CONSIGNA 1>
Responda, según el texto sobre la seguridad de los jueces, las siguientes preguntas:
(a) ¿Qué porcentaje de riesgo atribuyó el informe policial a uno de los compañeros?
(b) ¿Cómo se llama la abogada de la Asociación Ecuatoriana de Magistrados y Jueces?
(c) ¿Cuántas amenazas de bomba contra complejos judiciales documentó la Asociación en 2022, como mínimo?
CONSIGNA 2> Reescriba el pasaje del texto sobre la seguridad de los jueces comprendido entre «El 14 de julio» y «y las sacan.», ambos incluidos, sustituyendo «custodia personal» por «escolta personal».
CONSIGNA 3> Prosiga la redacción del texto sobre la seguridad de los jueces en Ecuador a partir de su última oración.

TEXTO PROPORCIONADO>
────
El 14 de julio de 2022, él y varios de sus compañeros presentaron ese formulario. A uno le respondieron con un informe —del personal de la Dirección General de Inteligencia de la Policía— en el que aseguraban que su riesgo era del 26% y que no reunía las condiciones para tener una custodia personal. 

Darío dice que solo la Asociación Ecuatoriana de Magistrados y Jueces ha escuchado sus pedidos. La abogada de la asociación, Jéssica Cañadas, reitera que tanto la “vida del juez como la administración de la justicia—ante casos vinculados al crimen organizado— son responsabilidad del Estado”.  El vocero de la organización, el juez Christian Quito, que tuvo custodia policial durante un año también por amenazas, dice que la desprotección en las dependencias judiciales es “tan grave” que hay quienes llegan con armas y las sacan. 

La Asociación dice que se han documentado, al menos, 12 amenazas de bomba contra complejos judiciales en este 2022 y más de veinte funcionarios que han solicitado seguridad. Debido a las amenazas, la organización presentó una solicitud de medida cautelar contra el Ministerio del Interior para que jueces amenazados tuvieran custodia policial inmediata. Una jueza aceptó y el Ministerio tardó más de una semana en hacerla efectiva.
────
Datos para localizar palabras y elementos:
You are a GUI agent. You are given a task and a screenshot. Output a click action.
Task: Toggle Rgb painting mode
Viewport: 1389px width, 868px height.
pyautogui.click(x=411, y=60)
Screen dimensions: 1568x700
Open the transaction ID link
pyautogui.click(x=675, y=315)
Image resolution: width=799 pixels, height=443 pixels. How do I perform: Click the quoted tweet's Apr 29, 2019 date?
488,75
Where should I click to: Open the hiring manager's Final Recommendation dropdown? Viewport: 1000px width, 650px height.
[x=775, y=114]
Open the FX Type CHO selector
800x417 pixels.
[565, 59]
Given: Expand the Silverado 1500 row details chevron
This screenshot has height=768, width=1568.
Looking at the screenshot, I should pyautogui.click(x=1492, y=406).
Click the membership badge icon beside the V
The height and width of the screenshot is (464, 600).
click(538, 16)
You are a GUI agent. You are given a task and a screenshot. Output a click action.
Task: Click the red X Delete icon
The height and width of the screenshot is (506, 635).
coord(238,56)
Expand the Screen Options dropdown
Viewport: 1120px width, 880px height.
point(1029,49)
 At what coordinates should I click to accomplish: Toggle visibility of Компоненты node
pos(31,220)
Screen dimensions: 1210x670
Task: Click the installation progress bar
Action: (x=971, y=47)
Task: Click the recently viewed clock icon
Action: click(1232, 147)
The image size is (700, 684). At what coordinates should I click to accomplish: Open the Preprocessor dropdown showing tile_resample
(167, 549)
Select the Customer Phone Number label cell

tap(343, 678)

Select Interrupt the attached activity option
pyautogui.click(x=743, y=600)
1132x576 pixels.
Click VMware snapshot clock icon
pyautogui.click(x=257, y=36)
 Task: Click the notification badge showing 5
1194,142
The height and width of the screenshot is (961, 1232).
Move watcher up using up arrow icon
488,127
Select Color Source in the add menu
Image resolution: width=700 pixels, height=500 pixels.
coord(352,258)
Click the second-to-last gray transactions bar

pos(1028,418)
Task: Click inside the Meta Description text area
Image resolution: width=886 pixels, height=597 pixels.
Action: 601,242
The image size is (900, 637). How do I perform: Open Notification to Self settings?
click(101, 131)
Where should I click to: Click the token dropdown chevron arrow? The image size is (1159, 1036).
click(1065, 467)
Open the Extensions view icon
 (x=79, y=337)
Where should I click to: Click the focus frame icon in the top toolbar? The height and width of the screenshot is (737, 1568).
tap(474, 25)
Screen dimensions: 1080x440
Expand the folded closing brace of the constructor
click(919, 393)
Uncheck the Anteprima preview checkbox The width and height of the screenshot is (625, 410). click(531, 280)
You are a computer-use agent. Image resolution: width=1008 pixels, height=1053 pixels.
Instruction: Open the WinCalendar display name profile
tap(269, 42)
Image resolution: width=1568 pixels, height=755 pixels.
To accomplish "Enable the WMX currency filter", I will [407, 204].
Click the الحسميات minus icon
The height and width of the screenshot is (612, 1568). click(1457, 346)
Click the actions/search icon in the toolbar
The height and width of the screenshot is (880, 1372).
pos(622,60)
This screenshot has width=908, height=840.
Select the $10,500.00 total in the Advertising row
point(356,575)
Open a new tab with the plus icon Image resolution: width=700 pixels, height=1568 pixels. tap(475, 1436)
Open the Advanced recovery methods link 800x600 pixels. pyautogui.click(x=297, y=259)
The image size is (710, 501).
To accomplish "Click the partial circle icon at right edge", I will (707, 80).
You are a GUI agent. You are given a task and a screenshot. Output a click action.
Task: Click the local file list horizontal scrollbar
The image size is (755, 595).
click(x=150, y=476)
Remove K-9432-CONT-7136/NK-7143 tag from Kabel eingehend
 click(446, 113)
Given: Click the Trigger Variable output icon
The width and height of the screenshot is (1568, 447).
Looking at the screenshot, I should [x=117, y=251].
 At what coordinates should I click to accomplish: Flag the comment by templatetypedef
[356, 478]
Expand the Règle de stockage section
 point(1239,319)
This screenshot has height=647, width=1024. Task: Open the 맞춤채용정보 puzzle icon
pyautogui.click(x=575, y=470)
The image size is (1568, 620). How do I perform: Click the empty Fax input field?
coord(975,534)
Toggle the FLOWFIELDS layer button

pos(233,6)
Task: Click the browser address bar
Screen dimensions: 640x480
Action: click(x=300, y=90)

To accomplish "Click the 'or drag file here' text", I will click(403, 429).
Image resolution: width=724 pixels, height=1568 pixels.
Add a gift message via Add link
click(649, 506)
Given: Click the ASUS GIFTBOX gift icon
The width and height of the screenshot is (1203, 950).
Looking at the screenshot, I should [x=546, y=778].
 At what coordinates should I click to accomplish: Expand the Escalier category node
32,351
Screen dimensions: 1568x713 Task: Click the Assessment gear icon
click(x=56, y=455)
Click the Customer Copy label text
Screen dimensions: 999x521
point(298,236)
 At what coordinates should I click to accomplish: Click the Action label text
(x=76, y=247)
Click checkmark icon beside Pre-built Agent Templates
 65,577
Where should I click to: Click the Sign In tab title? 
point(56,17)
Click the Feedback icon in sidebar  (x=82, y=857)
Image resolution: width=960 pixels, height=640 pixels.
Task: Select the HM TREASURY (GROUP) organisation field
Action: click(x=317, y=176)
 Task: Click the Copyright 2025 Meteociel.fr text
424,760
────
RESULTADO 1>
(a) El 26%.
(b) Jéssica Cañadas.
(c) Al menos 12.

RESULTADO 2>
El 14 de julio de 2022, él y varios de sus compañeros presentaron ese formulario. A uno le respondieron con un informe —del personal de la Dirección General de Inteligencia de la Policía— en el que aseguraban que su riesgo era del 26% y que no reunía las condiciones para tener una escolta personal. 

Darío dice que solo la Asociación Ecuatoriana de Magistrados y Jueces ha escuchado sus pedidos. La abogada de la asociación, Jéssica Cañadas, reitera que tanto la “vida del juez como la administración de la justicia—ante casos vinculados al crimen organizado— son responsabilidad del Estado”.  El vocero de la organización, el juez Christian Quito, que tuvo custodia policial durante un año también por amenazas, dice que la desprotección en las dependencias judiciales es “tan grave” que hay quienes llegan con armas y las sacan.

RESULTADO 3>
Al menos cuatro funcionarios judiciales han sido asesinados en 2022. Darío no quiere engrosar esa lista. Dice que por eso aceptó esta entrevista. Por seguridad, omitimos su identidad, la unidad judicial en la que trabaja y las organizaciones criminales que lo han amenazado. 

Lleva diez años siendo juez, ¿ha cambiado el riesgo de seguridad para ejercer su oficio? ¿Qué diferencias ha visto? 

Durante los últimos ocho años no había mayor diferencia. Si alguna persona se disgustaba por una decisión —el monto de la pensión, un empleador disgustado o una sentencia rechazada— recibíamos comentarios insultantes o amenazas. Pero, en ese momento, entendíamos que esas situaciones correspondían al calor del juicio. No ameritaban realmente una preocupación posterior.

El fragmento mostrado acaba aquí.